───── Supplied information ─────

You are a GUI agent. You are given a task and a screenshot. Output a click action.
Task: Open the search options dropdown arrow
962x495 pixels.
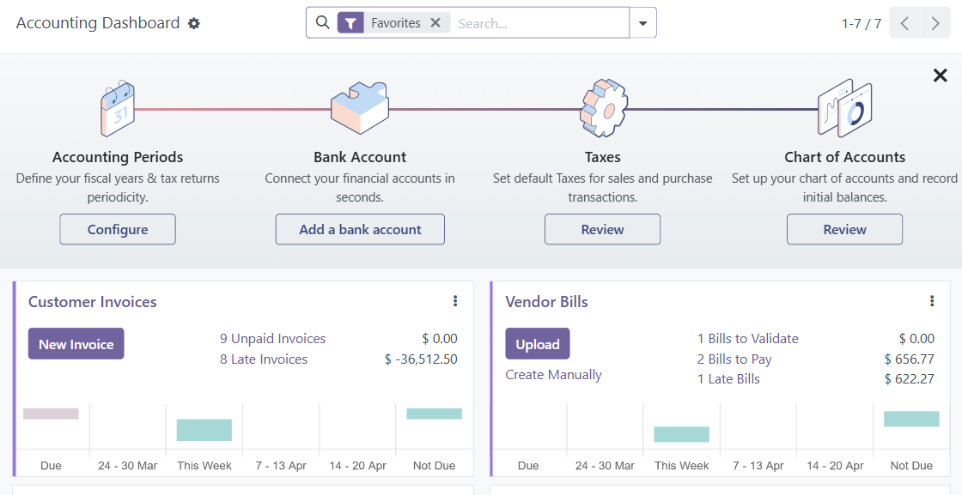(x=643, y=23)
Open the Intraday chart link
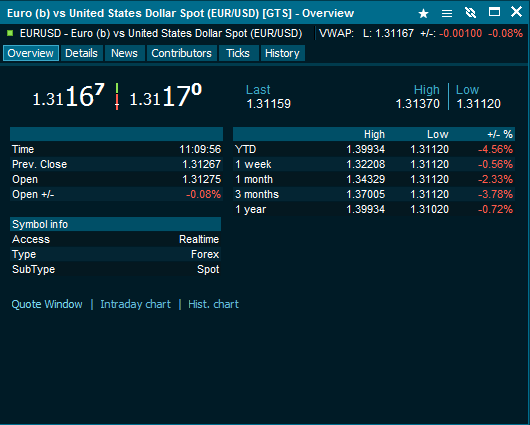This screenshot has width=530, height=425. pyautogui.click(x=136, y=304)
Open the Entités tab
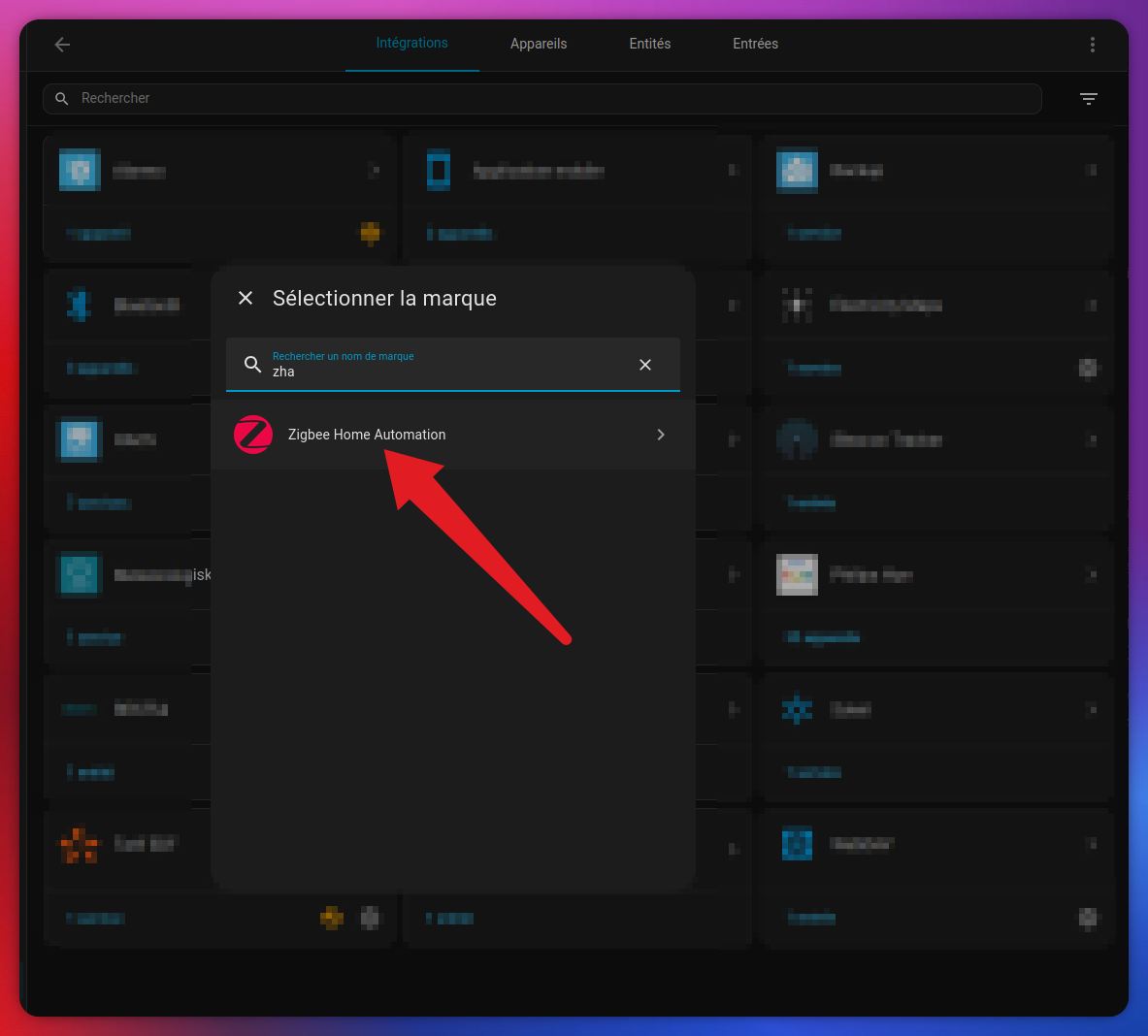The image size is (1148, 1036). coord(649,44)
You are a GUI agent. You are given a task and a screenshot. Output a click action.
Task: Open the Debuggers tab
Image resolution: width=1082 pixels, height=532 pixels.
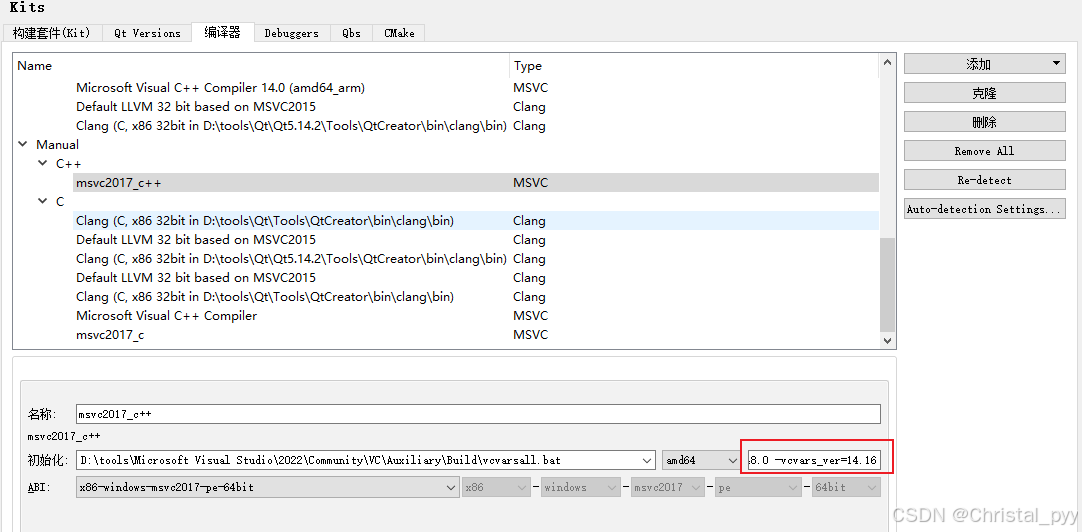[291, 33]
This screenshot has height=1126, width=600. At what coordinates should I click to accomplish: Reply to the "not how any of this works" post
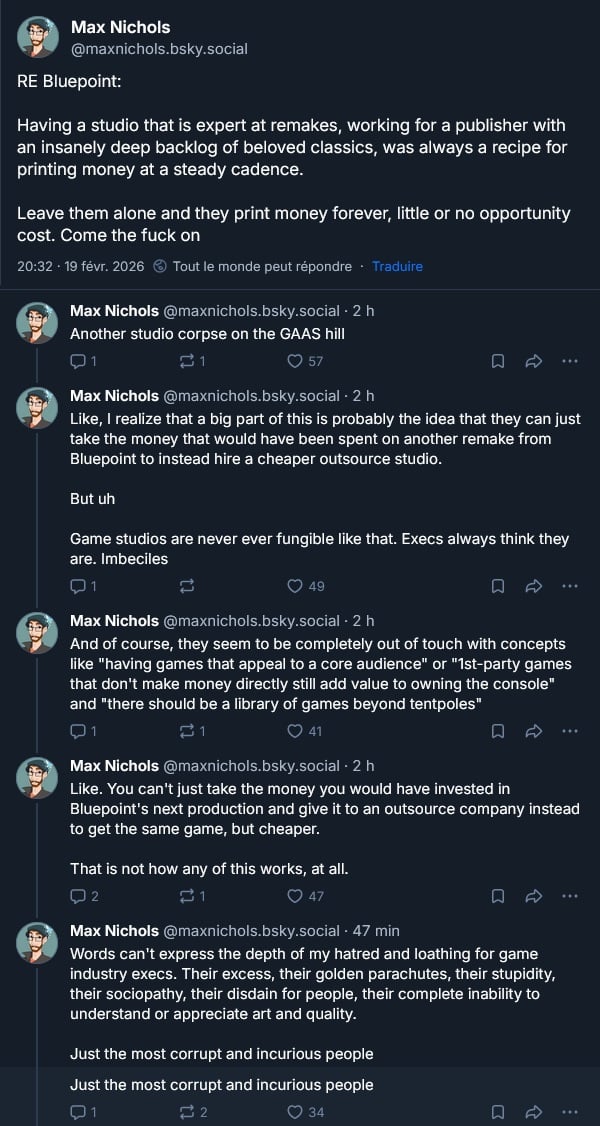pyautogui.click(x=78, y=896)
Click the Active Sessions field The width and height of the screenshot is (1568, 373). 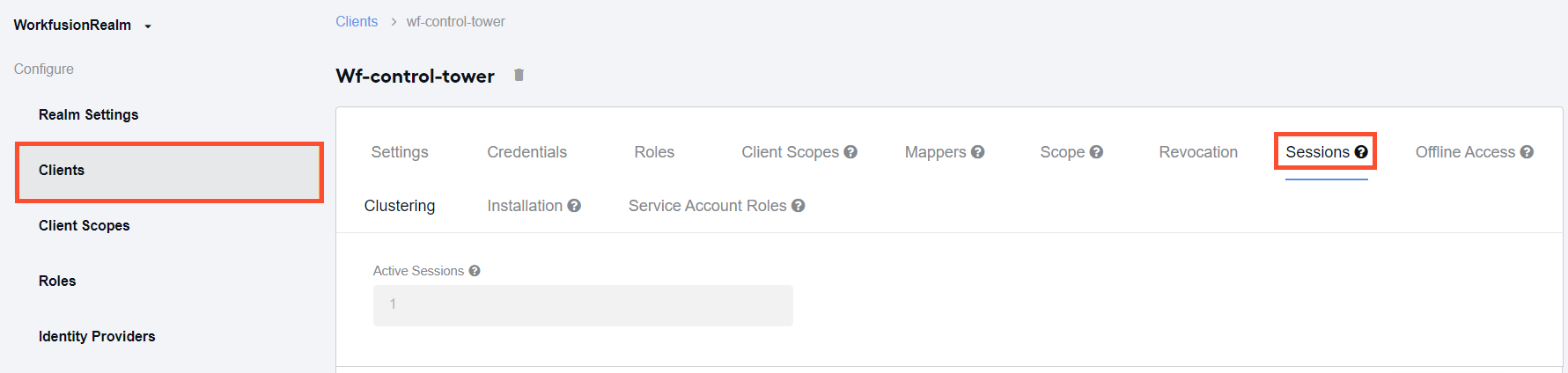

─────

- **Instructions to follow**: Skip the images and write out the rest of the listing exactly.

- **Task response**:
You are a GUI agent. You are given a task and a screenshot. Output a click action.
Task: Open the search options dropdown arrow
962x495 pixels.
(x=643, y=23)
Open the Intraday chart link
This screenshot has width=530, height=425. pyautogui.click(x=136, y=304)
Open the Entités tab
The image size is (1148, 1036). coord(649,44)
You are a GUI agent. You are given a task and a screenshot. Output a click action.
Task: Open the Debuggers tab
Image resolution: width=1082 pixels, height=532 pixels.
[291, 33]
This screenshot has height=1126, width=600. At what coordinates should I click to accomplish: Reply to the "not how any of this works" post
pyautogui.click(x=78, y=896)
Click the Active Sessions field The width and height of the screenshot is (1568, 373). 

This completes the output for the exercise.